Just take a look at MFM’s toy experiment which showed children actually had no innate preference for traditional ‘girl’ or ‘boy’ toys until the age of 6 – when there was a significant move towards boys playing with cars and girls playing with dolls.
Even a few celebs have become part of the convo around gender creativity.
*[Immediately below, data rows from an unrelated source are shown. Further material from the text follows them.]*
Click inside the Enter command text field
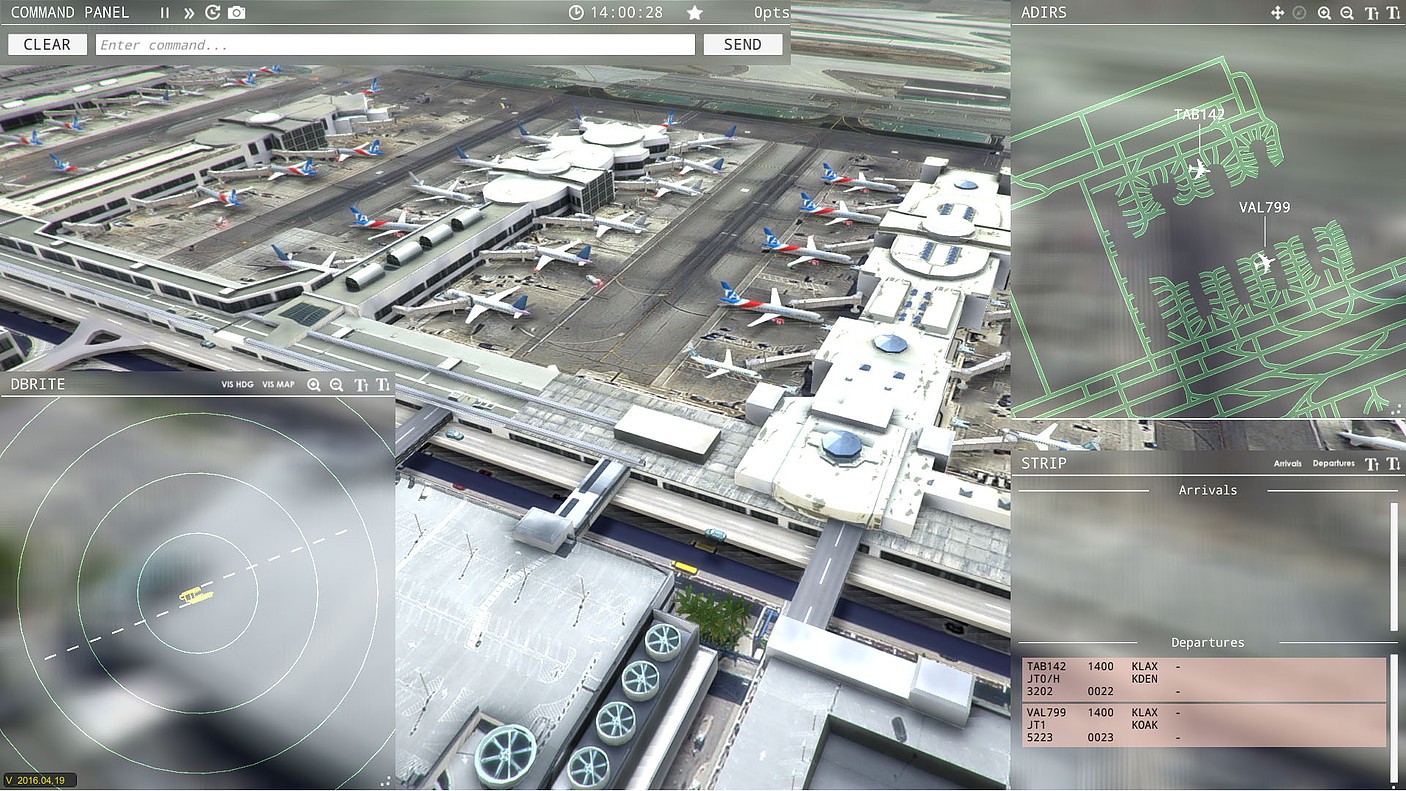Screen dimensions: 1406x791 (x=394, y=44)
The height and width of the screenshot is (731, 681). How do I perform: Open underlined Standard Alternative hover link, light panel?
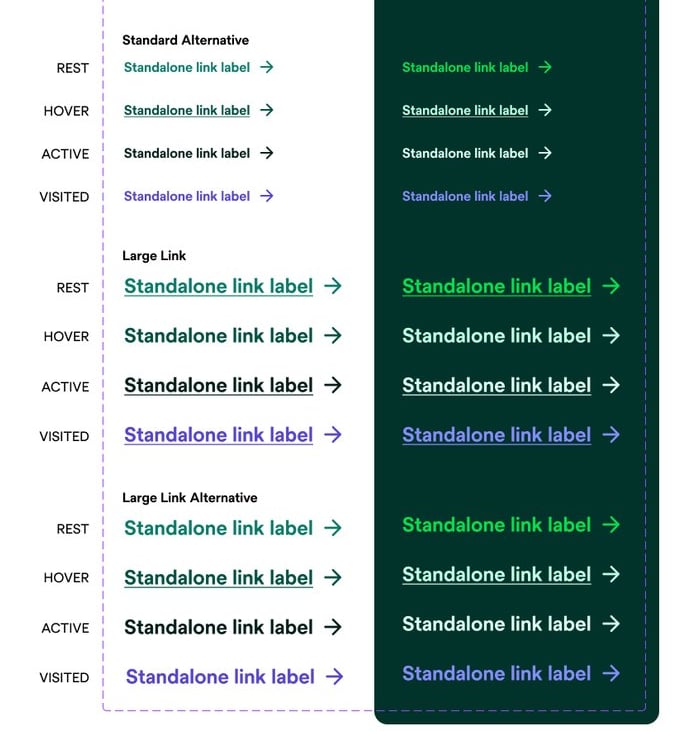[x=187, y=110]
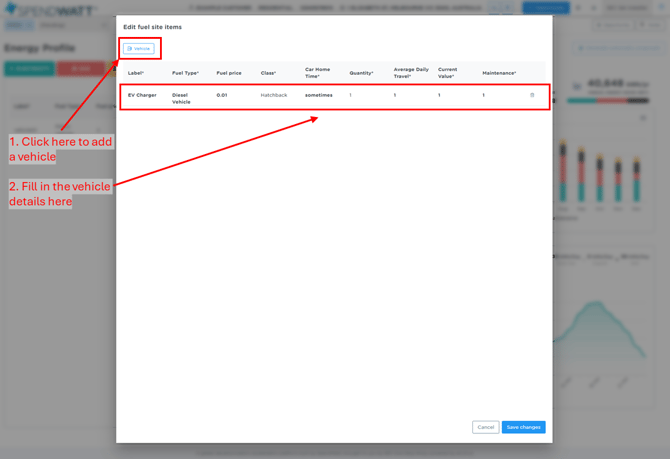Click the Vehicle button to add a vehicle
The image size is (670, 459).
click(x=139, y=48)
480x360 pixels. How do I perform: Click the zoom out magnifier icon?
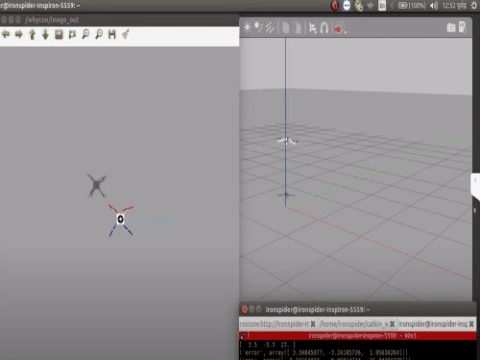click(99, 34)
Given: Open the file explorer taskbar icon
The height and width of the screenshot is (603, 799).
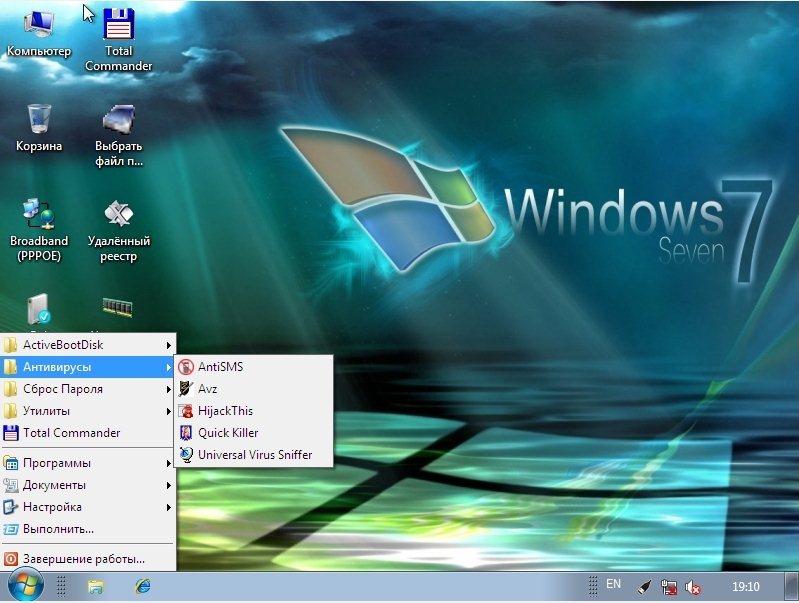Looking at the screenshot, I should pos(96,586).
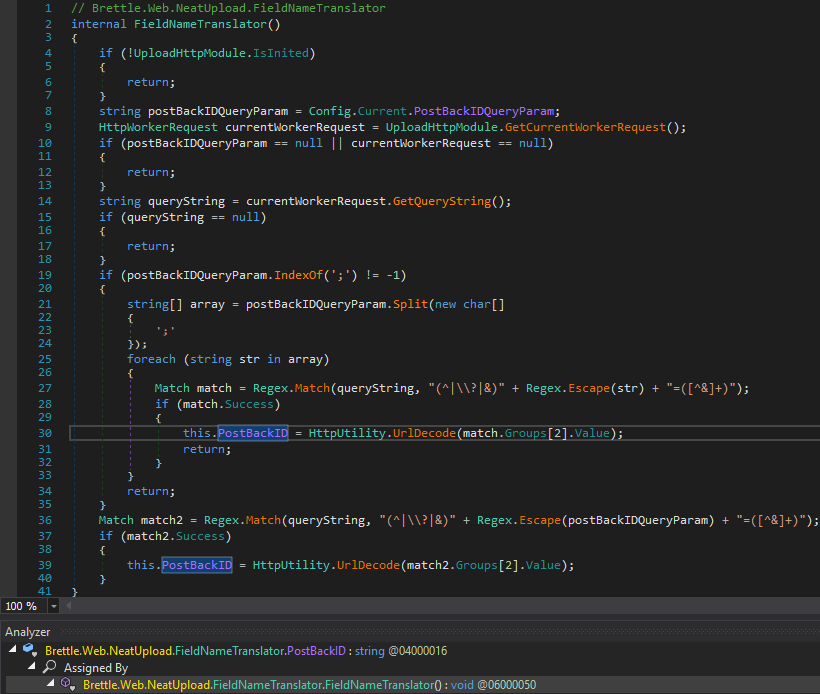Click the highlighted PostBackID reference on line 30
Viewport: 820px width, 694px height.
point(253,433)
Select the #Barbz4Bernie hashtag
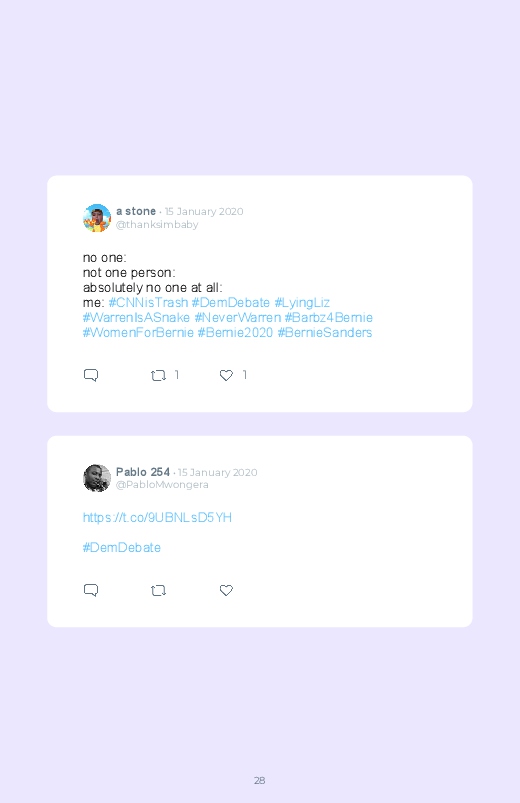 [328, 318]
Singer Paloma Faith has been the source of a number of headlines for refusing to reveal the sex of her baby.
While she originally said this was for privacy reasons, she also alluded to the importance she puts on not wanting her child to feel bound to any gender stereotypes.
Speaking to Hello! magazine, Paloma said: “I’m not in denial of gender but I want my child to feel that everything is available to them.
“And I have absolutely no problem if my child grows up not feeling an affinity with the gender they were born with, or if they’re homosexual or straight or whatever.
“It’s important to me that they’re given all the opportunities to be the person they want to be.”
On the other side of the scale, Victoria Beckham faced sharp criticism for sharing a pic of a classic poem she and daughter Harper had been working on together:
It goes: “Boys are made of slugs and snails and puppy dog tails…Girls are made of sugar and spice and all things nice…”
One Instagrammer was said to respond: “Ugh. ‘Sugar and spice and all things nice’ is not girl power, it’s gender stereotyping and cultural rules that are telling girls what they are ‘supposed’ to be.”
Are things starting to change?
While the ‘theyby’ phenomenon might feel new, individuals choosing to be identified using non-gendered pronouns certainly isn’t.
Slowly, it seems that many people are starting to catch up – and are becoming more aware of the issues surrounding gender neutrality.
For example, a number of UK primary schools are introducing gender neutral toilets, and lots of online and high street stores have said goodbye to separate boy and girl clothing and toy sections.
Even Transport For London announced it would be ditching “Good morning ladies and gentlemen” announcements in favour of “Good morning everyone” – careful not to exclude anyone who doesn’t consider themselves either male or female.
So, what do you think?
Raising a child as gender neutral from the get-go’s not for everyone – but do you take gender stereotypes and ‘roles’ into consideration when raising your kids?
Perhaps you have decided its right for your family to have a ‘theyby’ until your little one tells you otherwise?